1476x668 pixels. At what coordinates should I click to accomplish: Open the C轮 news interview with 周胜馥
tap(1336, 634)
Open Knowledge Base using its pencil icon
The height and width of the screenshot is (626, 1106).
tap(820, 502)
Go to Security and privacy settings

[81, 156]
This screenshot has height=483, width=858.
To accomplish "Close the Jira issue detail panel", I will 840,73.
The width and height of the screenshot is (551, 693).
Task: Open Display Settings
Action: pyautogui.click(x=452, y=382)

------------------------

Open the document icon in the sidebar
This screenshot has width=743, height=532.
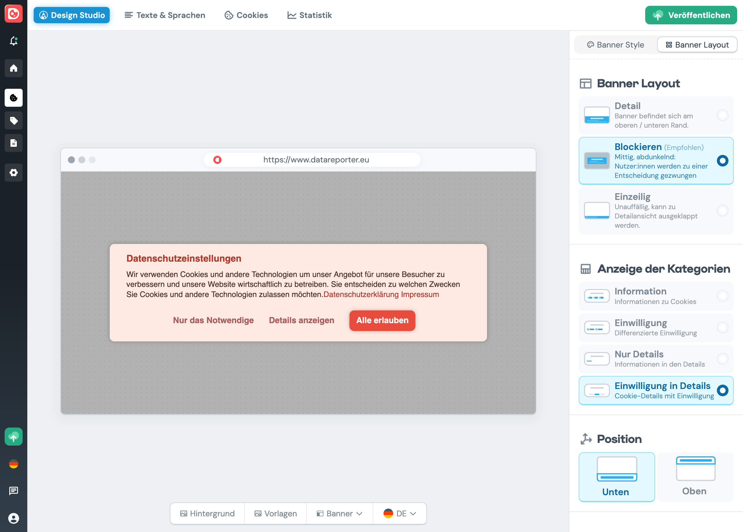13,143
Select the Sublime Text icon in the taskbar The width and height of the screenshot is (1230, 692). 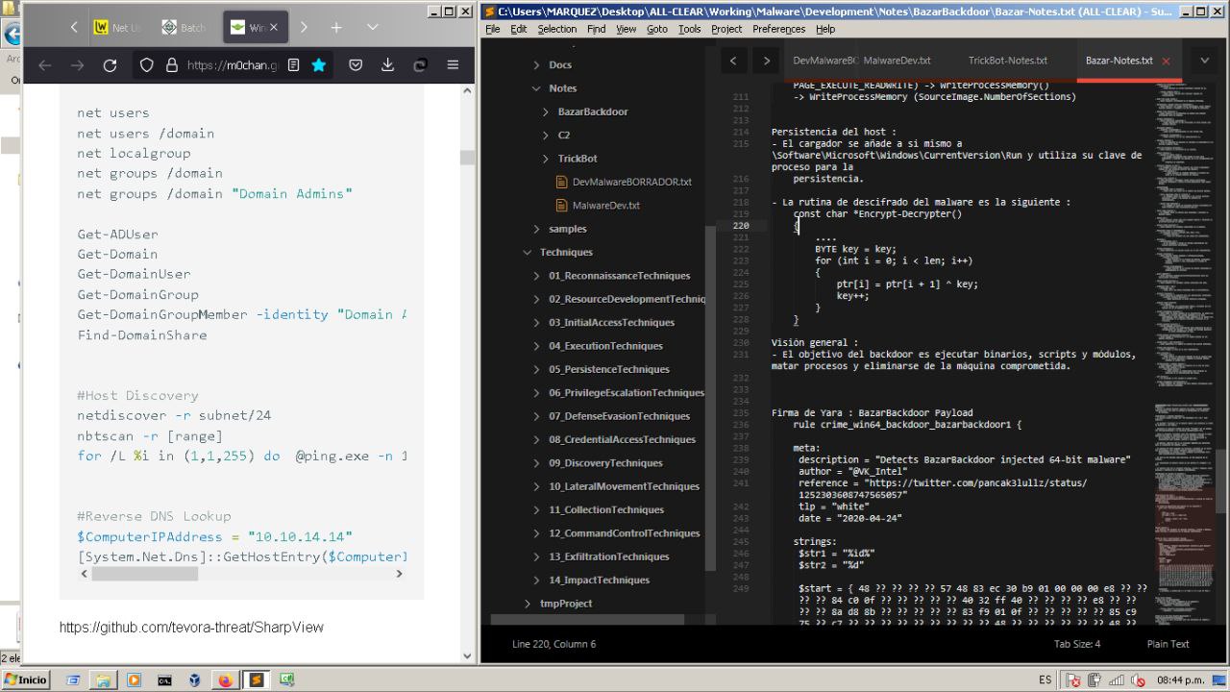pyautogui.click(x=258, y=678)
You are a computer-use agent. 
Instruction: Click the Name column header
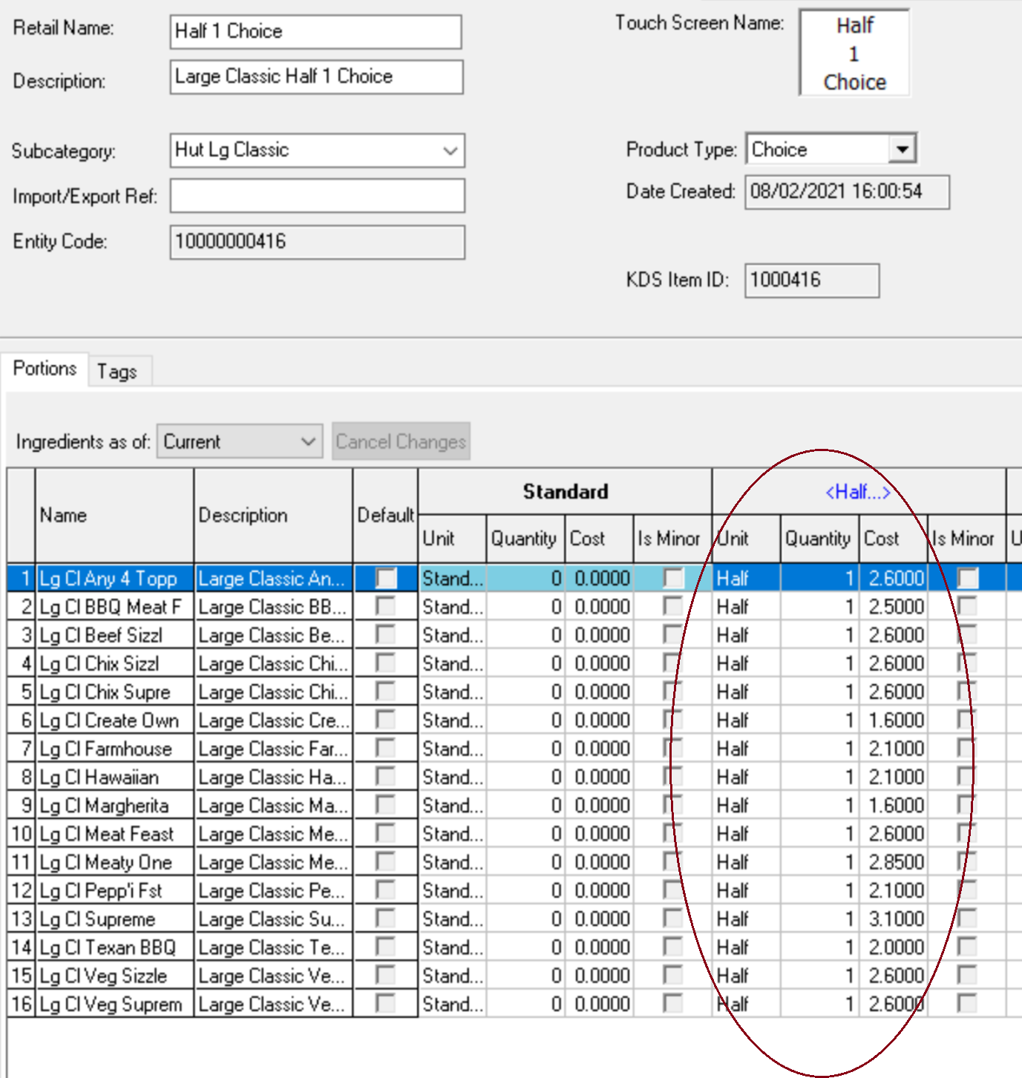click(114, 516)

------------------------

■ Written exercise
Return the records between the lines holding "1476x668 pixels. At" and "Action: pyautogui.click(x=452, y=382)", inclusive, repeating them exactly.

■ Problem solution
1476x668 pixels. At what coordinates should I click to accomplish: Open the C轮 news interview with 周胜馥
tap(1336, 634)
Open Knowledge Base using its pencil icon
The height and width of the screenshot is (626, 1106).
tap(820, 502)
Go to Security and privacy settings

[81, 156]
This screenshot has height=483, width=858.
To accomplish "Close the Jira issue detail panel", I will 840,73.
The width and height of the screenshot is (551, 693).
Task: Open Display Settings
Action: pyautogui.click(x=452, y=382)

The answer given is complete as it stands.